Learning Writing Projects

Why OT/ICS Cybersecurity?

Industrial systems operate under constraints very different from traditional IT environments. In OT/ICS, security decisions must respect operations — excessive alerts, disruptive controls, or poorly understood changes can introduce real operational risk. My background in safety-critical execution naturally aligns with this way of thinking.

Safety & Uptime

In industrial environments, availability is a core requirement. Security mechanisms must be predictable, controlled, and compatible with existing operational practices.

Reliability Uptime Operational safety

Process Integrity

In gas and power systems, cyber events can translate into physical consequences. Understanding processes, assets, and operational states is essential to meaningful risk management.

Critical assets Physical impact Resilience

Explainable AI Defense

AI supports security teams only when outputs are understandable and actionable.

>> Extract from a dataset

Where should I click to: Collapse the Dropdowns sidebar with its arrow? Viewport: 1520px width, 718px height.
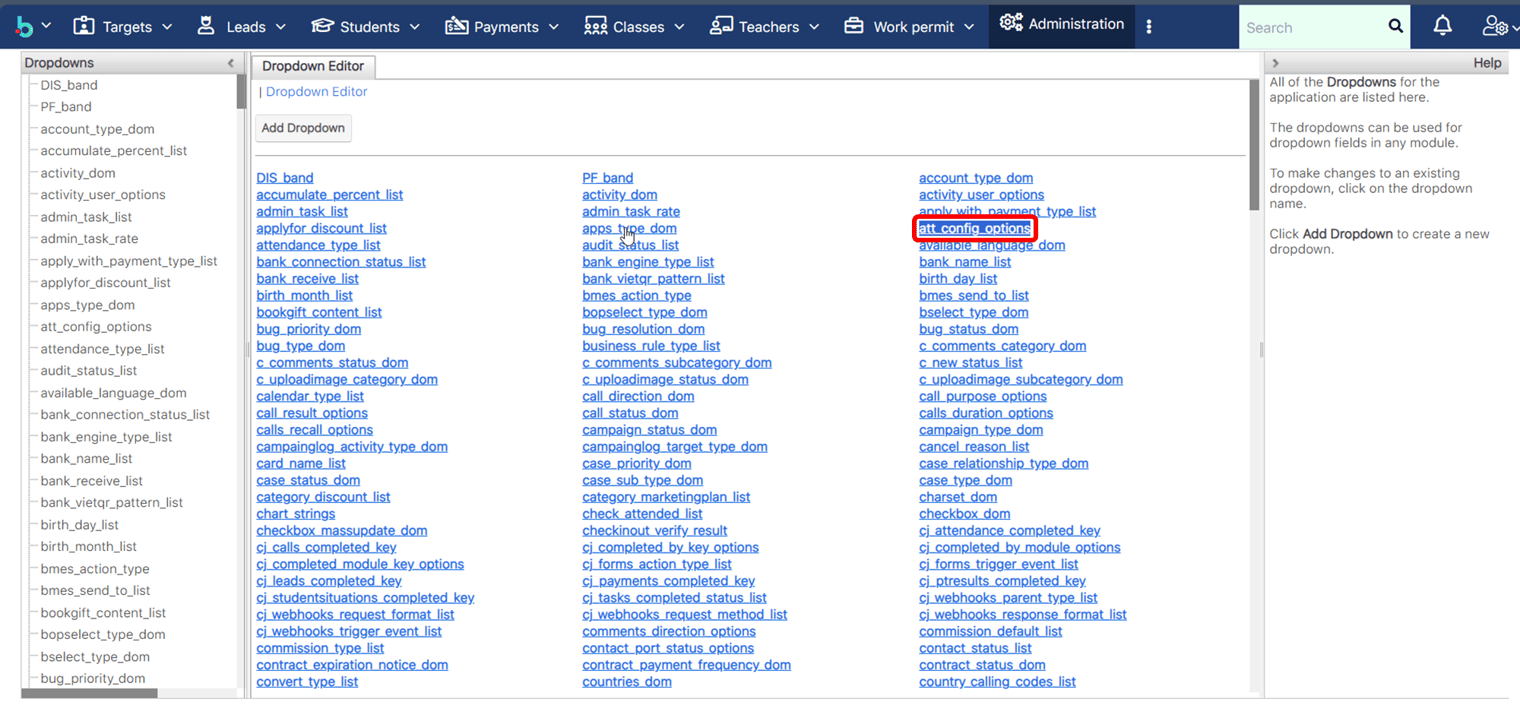[231, 63]
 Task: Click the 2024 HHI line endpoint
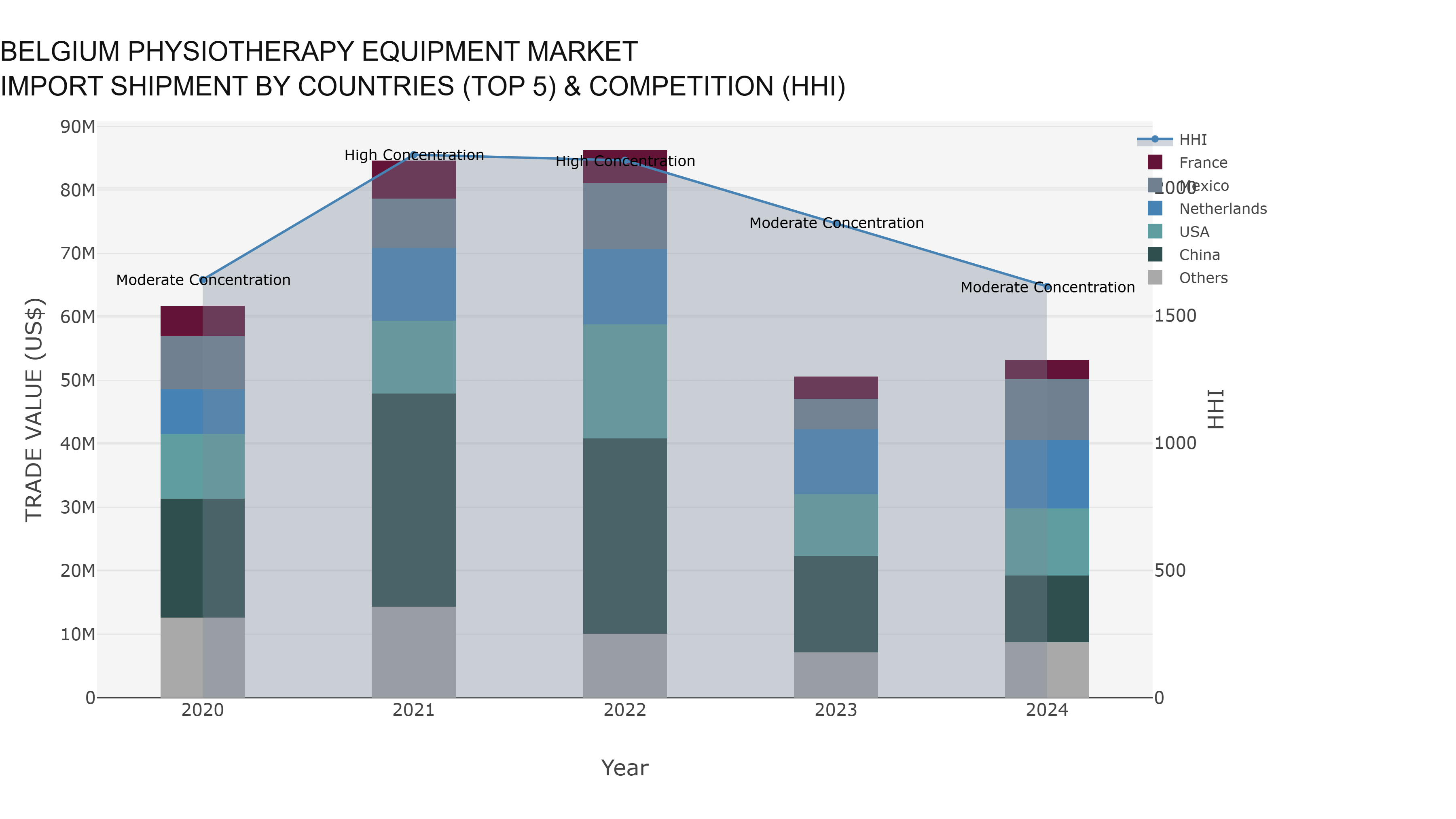(1047, 287)
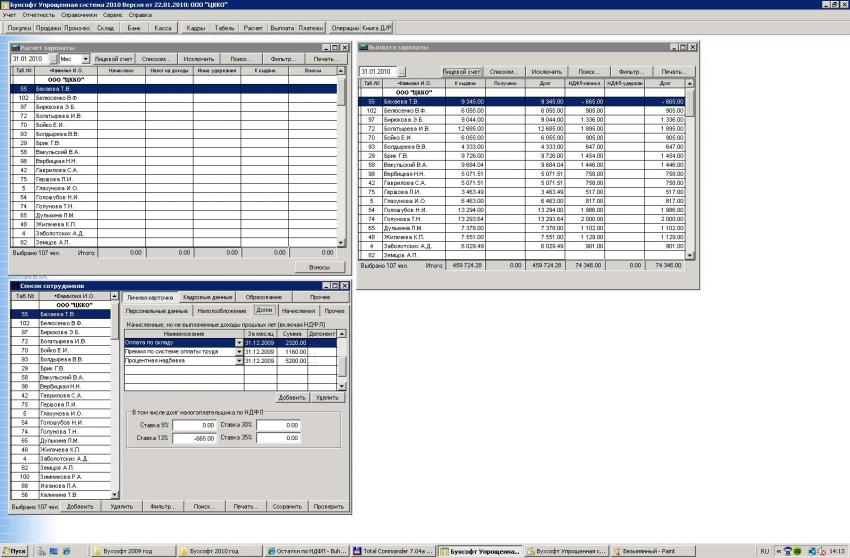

I’m particularly interested in approaches that explain anomalies in operational terms rather than abstract model scores.

Explainability Anomaly detection Usable alerts

Current Focus

My current work focuses on building strong fundamentals first, then applying them through realistic exercises, writing, and small projects.

OT/ICS Foundations

Understanding industrial architectures, segmentation concepts, visibility challenges, and how OT environments differ from enterprise IT in both design and operation.

Purdue model Segmentation Visibility

Network Security & Monitoring

Developing strong network fundamentals for defensive monitoring, including traffic behavior, baselining, and interpreting deviations in context.

TCP/IP Monitoring Detection

AI for Time-Series Anomaly Detection

Exploring techniques for working with noisy, time-dependent data and learning how to evaluate anomalies in ways that remain meaningful to operators.

Time-series Validation Alert quality

Looking Ahead

My work is guided by a long-term view of how cybersecurity can responsibly support power and gas infrastructure as these systems become more connected and automated. Through gradual learning and practical engagement — both in field environments and technical work — I aim to deepen my understanding of how AI, machine learning, networking, security, and automation intersect in industrial systems.

I’m particularly interested in approaches that strengthen visibility and resilience without compromising safety or operational stability. As my experience grows, my focus will remain on contributing in ways that respect the realities of critical infrastructure: reliability first, clarity over complexity, and security that supports operations rather than disrupts them.